Lip Syncing Utility

As it presently stands, lip syncing is one of the most tedious, time-consuming tasks for animators, and must be manually redone for every language translation of a game, requiring extra time and budget. For an advanced animation programming course, I sought to streamline the process of lip syncing by creating a system in Unity for automatically syncing mouth shapes (phonemes) to audio, based on a user-provided text transcription.

Through the Python for Unity API, the program interfaces with the CMU Pronouncing Dictionary to retrieve phonetic data for the words making up the input transcription. This data is subsequently sent to a C# script and sorted into a custom data structure that contains phonetic information for each word, and can be accessed later.

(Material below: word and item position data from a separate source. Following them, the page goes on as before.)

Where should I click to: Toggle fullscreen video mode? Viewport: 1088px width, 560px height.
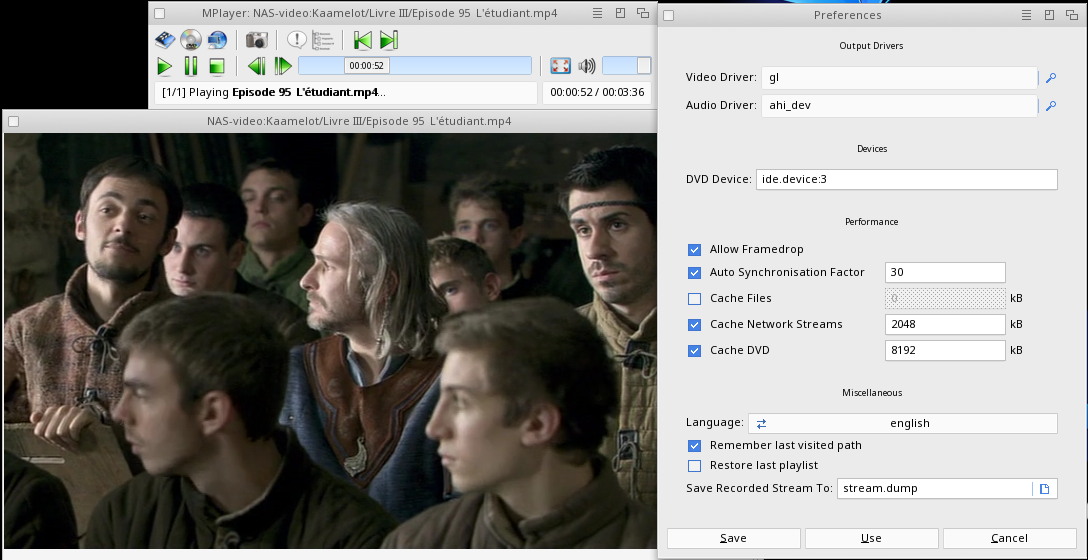(x=560, y=66)
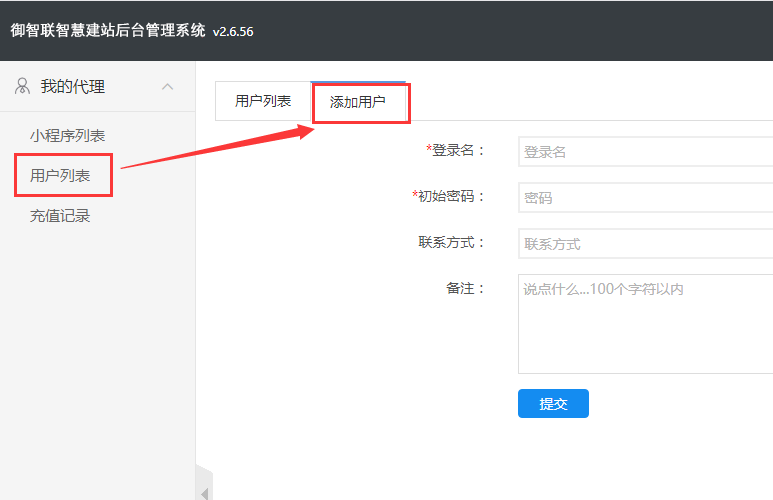Viewport: 773px width, 500px height.
Task: Click the 备注 textarea
Action: (645, 323)
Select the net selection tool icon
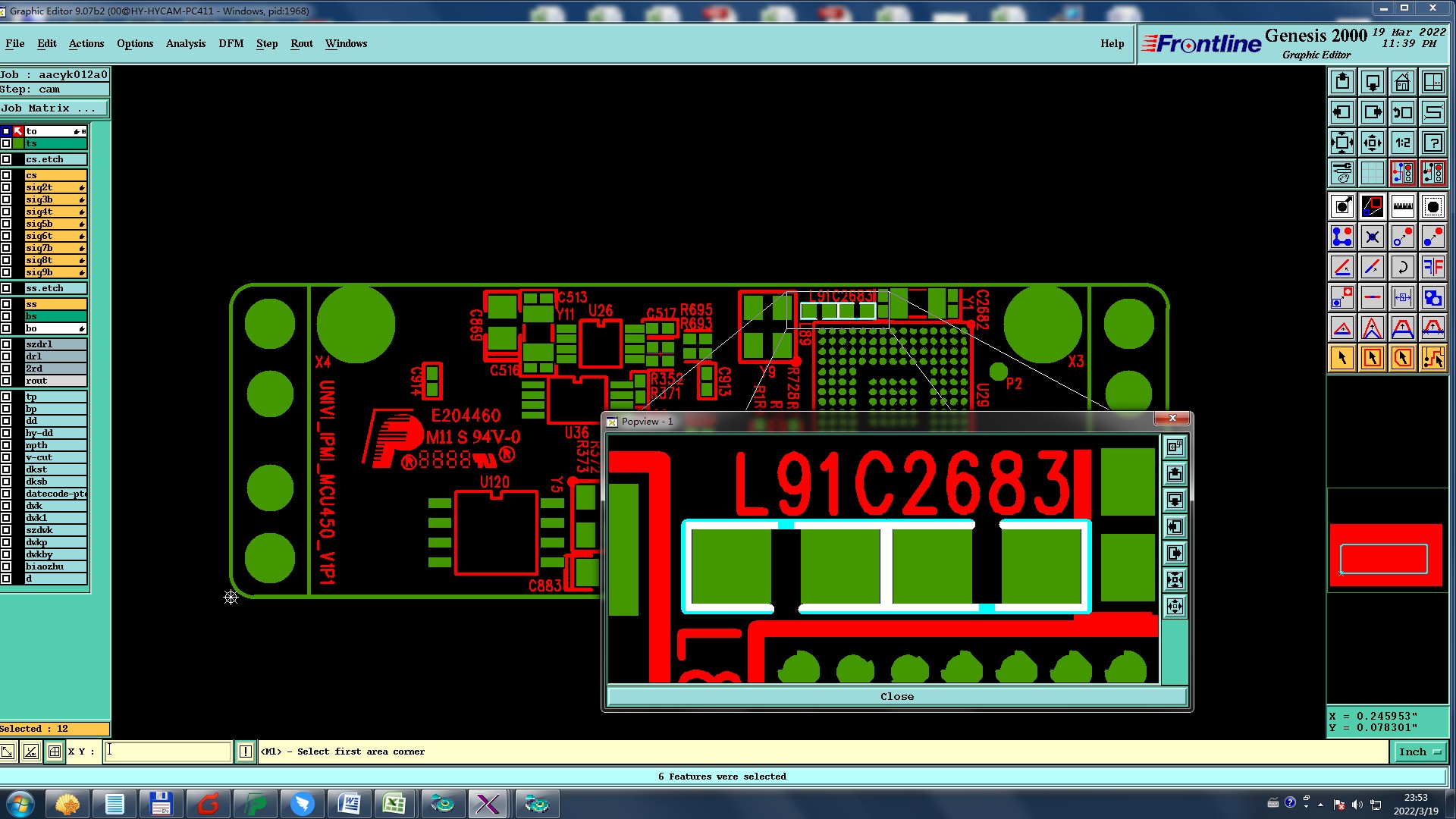Image resolution: width=1456 pixels, height=819 pixels. (1432, 358)
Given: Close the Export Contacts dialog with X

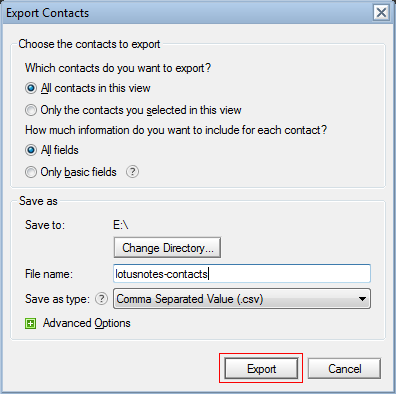Looking at the screenshot, I should 381,13.
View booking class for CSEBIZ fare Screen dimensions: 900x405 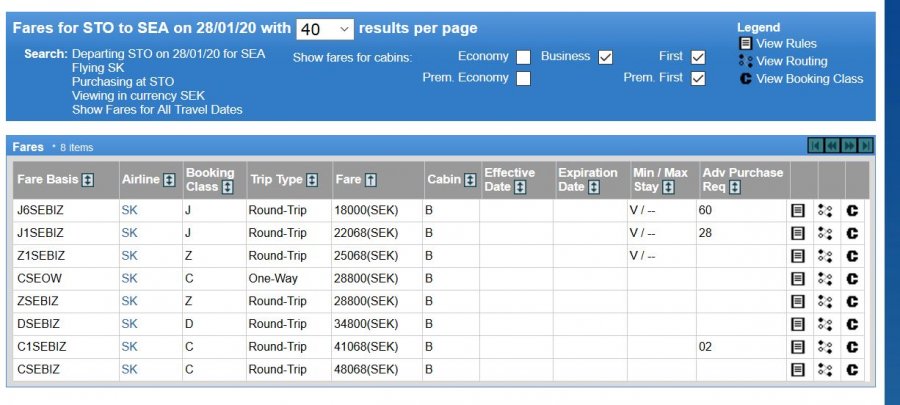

After retrieving and converting the phonetic information to a form that Unity can understand, the challenge becomes matching the phonemes to the timing of the original input audio. Assuming a clean audio recording, the start of each word can be identified based on pauses in the audio waveform. The duration of the word can assumed to be the time until the next pause, with the phonemes of said word distributed inside that duration.

Now knowing the start time and duration of each phoneme, it becomes possible to feed this information to the animation system with the weight of facial phoneme blendshapes adjusted based on the correspondence between audio playback time and phoneme start time. Simultaneously, the rotation of the jawbone can be adjusted based on the amplitude of the audio, to give the effect of volume variation.